__Selected passage__

Stéphane Mallarmé’s early love poem, “Apparition,” serves as a jumping off point for the first track, Dreamscape. It opens with a crystalline, hybrid sonority of a sustained oboe note with a murky violin trill, unfolding in gestures that glisten and evaporate. Throughout, one hears Karchin’s careful attention to timbre and instrumental integration. The climax compresses much of the previously introduced material, before we hear a shrouded barcarole in a nod to Venice, the city of the work’s premiere performance. Dreamscape closes with a lontano statement of the ethereal opening trill motif.
Read MoreRhapsody for violin and piano is a more directional work, loosely divided into three sections: an exposition, a contrasting slower section that builds to a climax with unexpectedly tonal harmonic movement, and a final burst of exuberant arpeggios that closes triumphantly on a major chord. Throughout Rhapsody, Karchin seems to examine his dialogue with the violin sonata tradition, employing momentary unisons and conventional melody and accompaniment roles before giving way to more angular, fragmentary material between the two instruments.
The solo piano work Three Epigrams began as a one movement work, “Celebration,” dedicated to Charles Wuorinen. Annunciatory proclamations suggest a fanfare, garnished by sextuplet flourishes in the high register. The second and third epigrams, as with Dreamscape, conjure Venice, and more specifically two of its most famous artistic figures, Luigi Nono and visual artist Emilio Vedova. “Expressions,” is an atmospheric movement, with haunting resonances and ominous rumblings in the bass. “Upheavals” is inspired by the wild juxtapositions in Vedova’s paintings. Jaunty, disjunct chords and registral leaps punctuate this restless movement.
Dark Mountains/Distant Lights was written for violinist Miranda Cuckson and designed to highlight the virtuosic possibilities of the instrument. Karchin was captivated by an image during the composition of this piece -- the impact of one’s vantage point on the visual perception of mountains and their slopes. The dichotomy between perceiving a mountain from near or far is manifested in the alternation between tasto and ponticello techniques. Violinistic trills, arpeggiation, and passagework fill out this searching solo work. The piece ends with a high register trill fading away to near inaudibility, revealing the wispy sound of the bow gliding over the string. One can almost hear the wind through the mountain treetops.

__The problem__
Carry the commentary on Karchin's music forward, picking up after its final sentence.

__Source material__
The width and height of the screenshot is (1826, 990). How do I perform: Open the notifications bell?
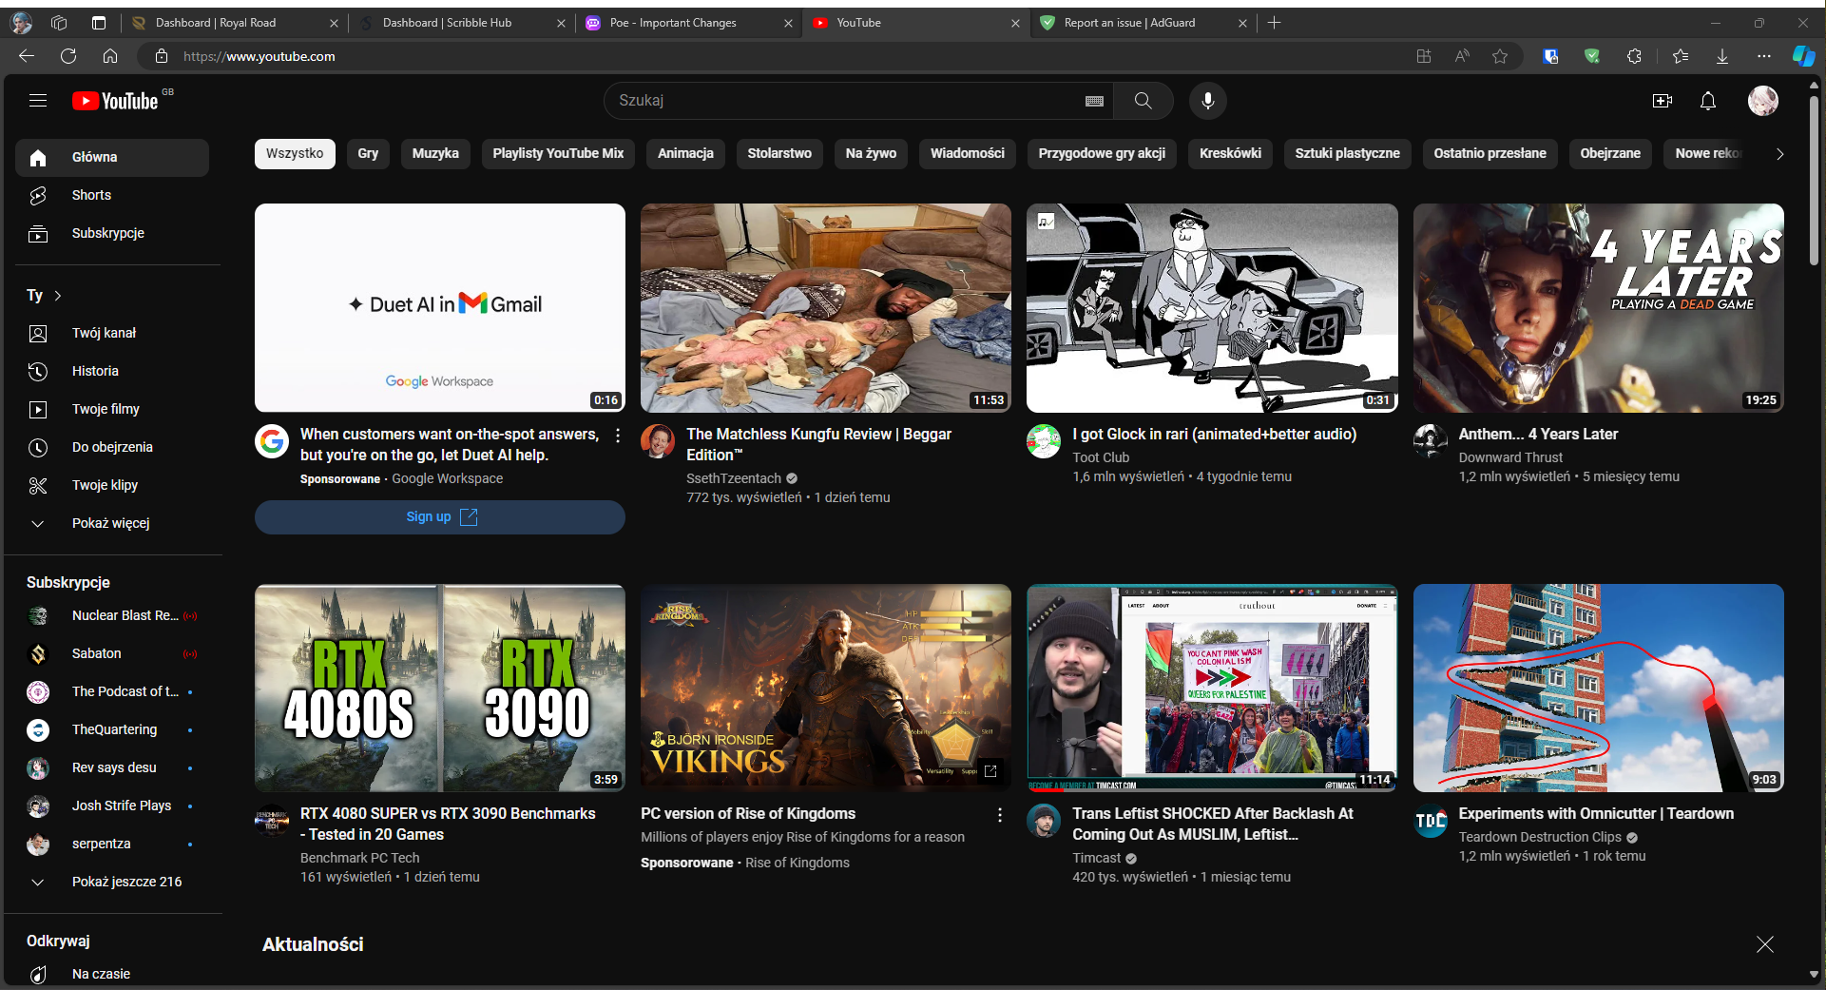point(1707,101)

__Final result__
Lyrics II for solo piano contains two contrasting movements, the first a slow lamentation, and the second more rhythmic and agitated. Karchin writes that his attraction to “lyric” poetry informs the composition of these pieces, specifically the interest in capturing the uniqueness of a specific moment. The opening movement is somber and solitary, whereas the second movement’s punctuated, muted bass notes and insistent alternating chords evoke an abstract image of noble verticalities.
Prayer for solo violin is introspective and reflective, and was written for a concert by the South Korean ensemble, Spectrum Sonori. In Reflection for oboe and violin, the recording ends as it began, with an expansion of the opening compositional idea of a violin trill with a melodic line in the oboe from Dreamscape. Here it is heard as a coda to this thoughtful collection of music, engaged in equal measure with the fine details of musical sound, a narrative approach to structure, and a wealth of extra-musical sources of inspiration.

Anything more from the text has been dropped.